▶ Extracto de página:
- - - - -
Vivimos en un mundo complejo, sin duda. Muchas y muy diferentes capas se superponen para acabar de componer la realidad que determina cómo son nuestras vidas y cómo puedan evolucionar en el futuro. Las dimensiones territorial, social, política, económica, ambiental, se combinan, entretejen y proyectan de modos que son difíciles de aprehender en su integridad y que además es inevitable que percibamos desde nuestra concreta posición, problemas o privilegios, a partir de unas coordenadas propias. Siendo esto así, y sabiendo que, por ejemplo, el debate público y político más habitual y ordinario, vehiculado a través de los medios de comunicación y las instituciones representativas, no va necesariamente por las mismas sendas que las discusiones a otros niveles, no deja de llamar la atención hasta qué punto es a día de hoy inmensa la distancia entre las preocupaciones que enhebran ese debate y cómo son los análisis, en cambio, que vienen de ámbitos académicos o científicos.

En el día a día de la política importa mucho una décima más o menos de paro, quién se va a llevar la mayor parte de los fondos NextGenerationEU y, por supuesto, si las restricciones a la hostelería y al ocio nocturno decaen del todo y para siempre o pueden acabar volviendo a restringir la libertad absoluta, tan esencial, de ocupar toda la vía pública para sus negocios. Son cuestiones, sin duda, importantes. Pero resulta llamativo lo poco o nada que logramos por lo general integrarlas en los debates más de fondo de tipo social y político que ocupan a quienes se dedican a la reflexión y análisis más pausados centrados, desde hace ya unas décadas, en analizar el posible colapso productivo del actual modelo capitalista debido a la imposibilidad de continuar quemando (a veces literalmente) capital productivo no reemplazable, las previsibles consecuencias ambientales catastróficas de un modelo como éste que lo hace además peligrosísimo para la estabilidad de nuestras propias sociedades… y cómo además, y al menos desde la década de los ochenta del siglo pasado, el modelo en cuestión está derivando en un incremento de las desigualdades que somos incapaces de detener y que en lo que llevamos de siglo va a más, al menos, en todas las sociedades occidentales avanzadas.
- - - - -
▶ Extracto fuente:
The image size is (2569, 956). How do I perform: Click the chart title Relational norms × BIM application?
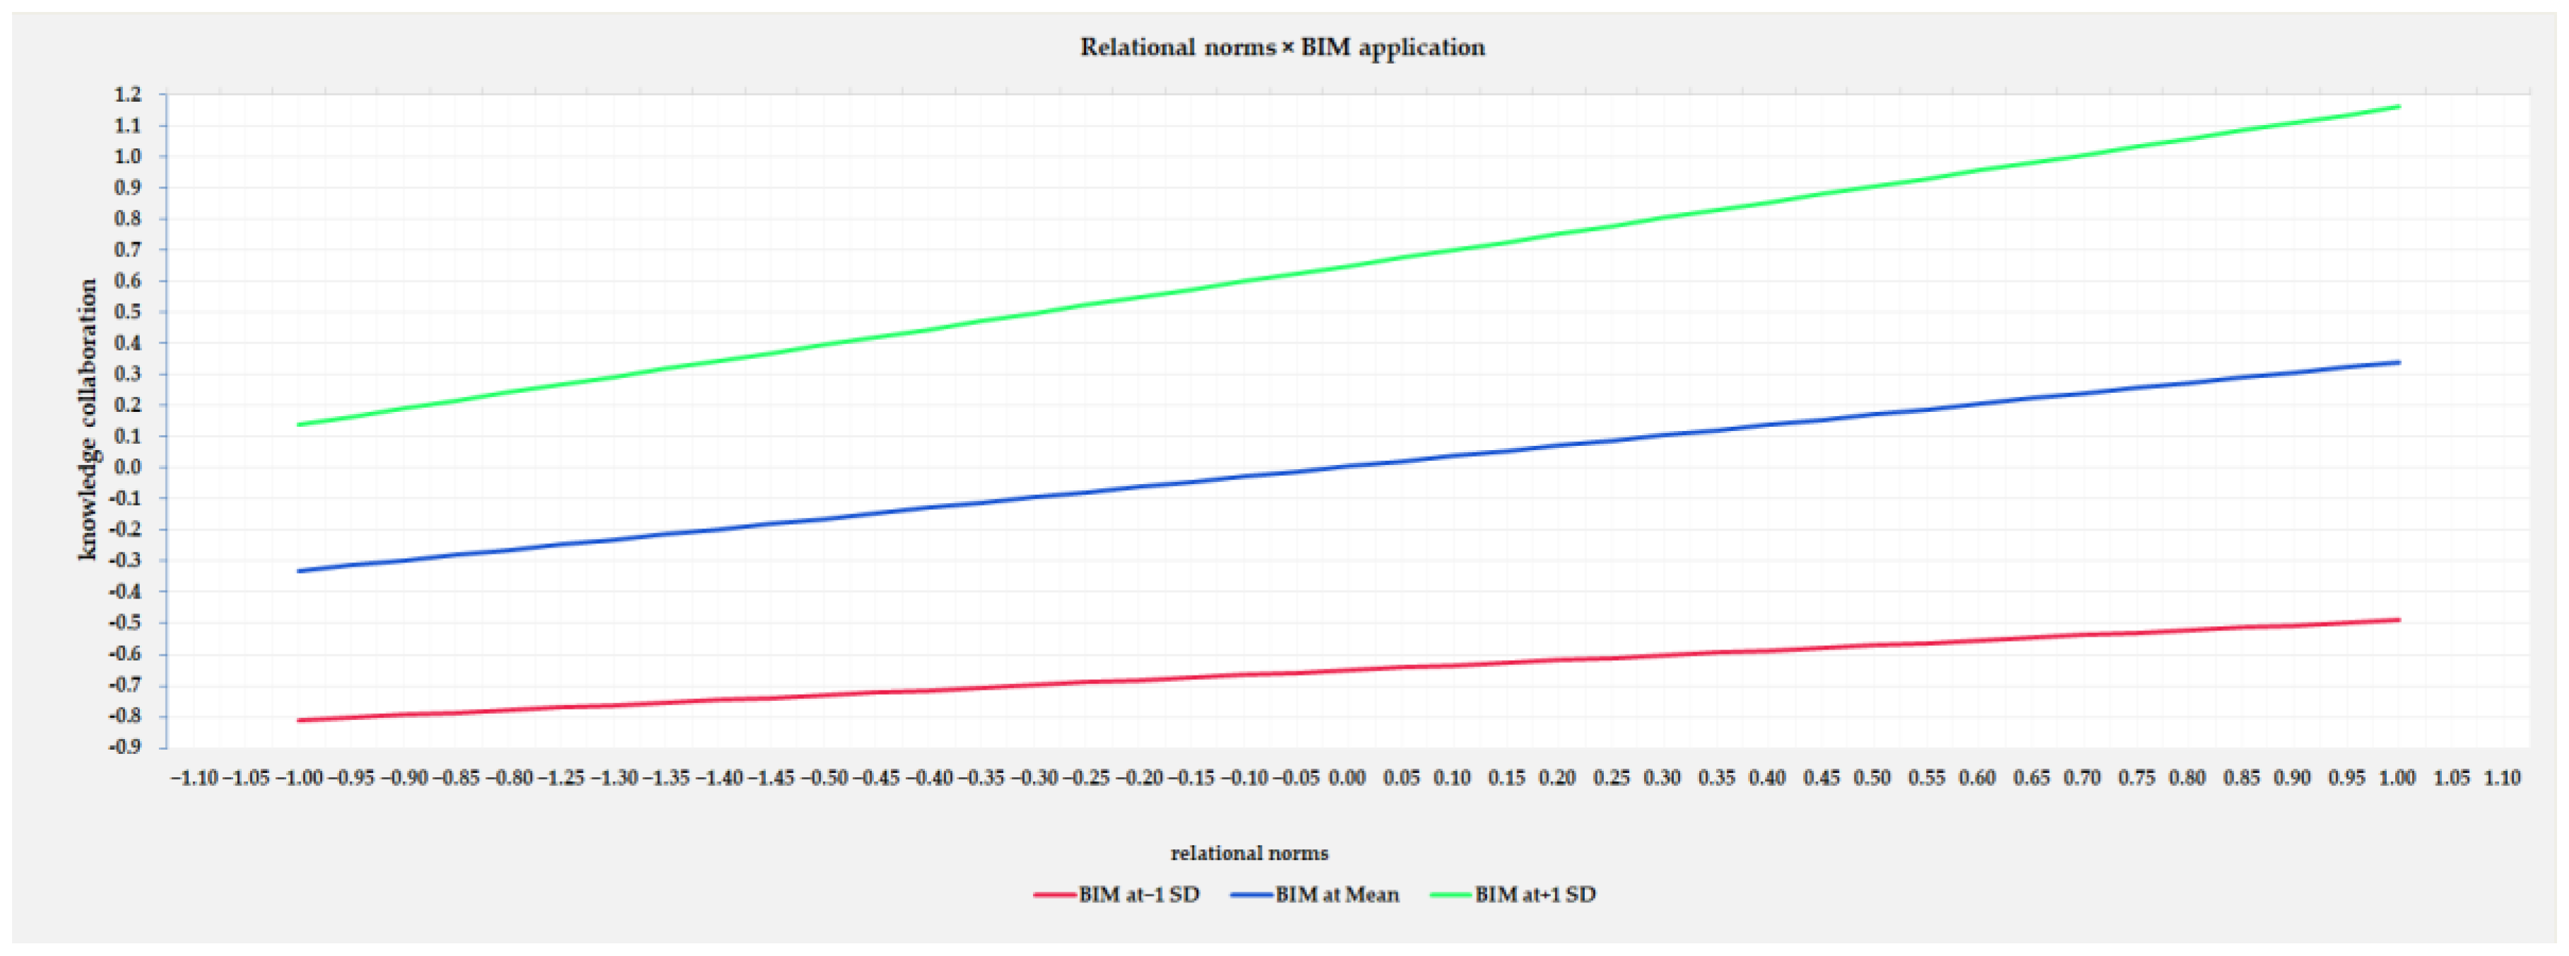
- - - - -
▶ Problema breve 1:
Responda, a partir del fragmento sobre el debate político:
(a) ¿Qué dimensiones se combinan y entretejen según el primer párrafo?
(b) ¿Qué fondos se mencionan en el segundo párrafo?
(c) ¿Desde qué década, al menos, el modelo deriva en un incremento de las desigualdades?
▶ Problema breve 2:
Continúe el fragmento sobre el debate político a partir de su última oración.
El listado constituye material independiente del fragmento sobre el debate político.

▶ Resultado del ejercicio 1:
(a) Las dimensiones territorial, social, política, económica y ambiental.
(b) Los fondos NextGenerationEU.
(c) Desde la década de los ochenta del siglo pasado.

▶ Resultado del ejercicio 2:
Esta disonancia no es nueva. Basta recordar que quizás la primera gran obra verdaderamente influyente (y sorprendentemente vigente en prácticamente todos sus análisis y postulados), por ser la primera que logró llegar al gran público, la reflexión de Schumacher sobre la hermosura de lo pequeño anticipando la necesidad de decrecimiento, Small is Beautiful, data nada menos que de 1973. Desde entonces, mucho se ha escrito, y cada vez mejor y con evidencias más incontestables sobre esta cuestión. Uno de nuestros grandes sabios, Ernest Garcia, escribió ya hace casi veinte años su esencial Medio ambiente y sociedad: La civilización industrial y los límites del planeta, una fantástica recopilación detallada, cuidada y realmente difícil de desmontar que expone con claridad todas las dimensiones del problema y su enorme gravedad. Estamos avisados, sin duda, desde hace tiempo.

Íntimamente relacionada con esta cuestión, la preocupación por el cambio climático como fenómeno de origen antrópico destinado a causar enormes problemas sociales hace también décadas que dio el salto al debate público dejando de ser sólo asunto de los científicos dedicados a su estudio. Por ejemplo, la primera COP (reunión/conferencia de los distintos miembros) de Naciones Unidas dedicada al cambio climático se celebró en 1995, hace casi tres décadas. E incluso un aspirante a presidente de Estados Unidos como Al Gore batalló contra George W. Bush (eso sí, para perder la presidencia aun teniendo más votos que su rival tras la paralización del recuento en Florida en una muy controvertida decisión de la Corte Suprema del país) haciendo bandera de cuestiones ambientales, para reconvertirse en portavoz internacional de la causa, activismo que alcanzó cotas como su conocida película An Inconvenient Truth en 2006 (cuya revisión es muy recomendable para entender que sabemos todo sobre el tema desde hace década y media… pero que nada o casi nada hemos avanzado), seguida del Premio Nobel de la Paz que le fue otorgado en 2007.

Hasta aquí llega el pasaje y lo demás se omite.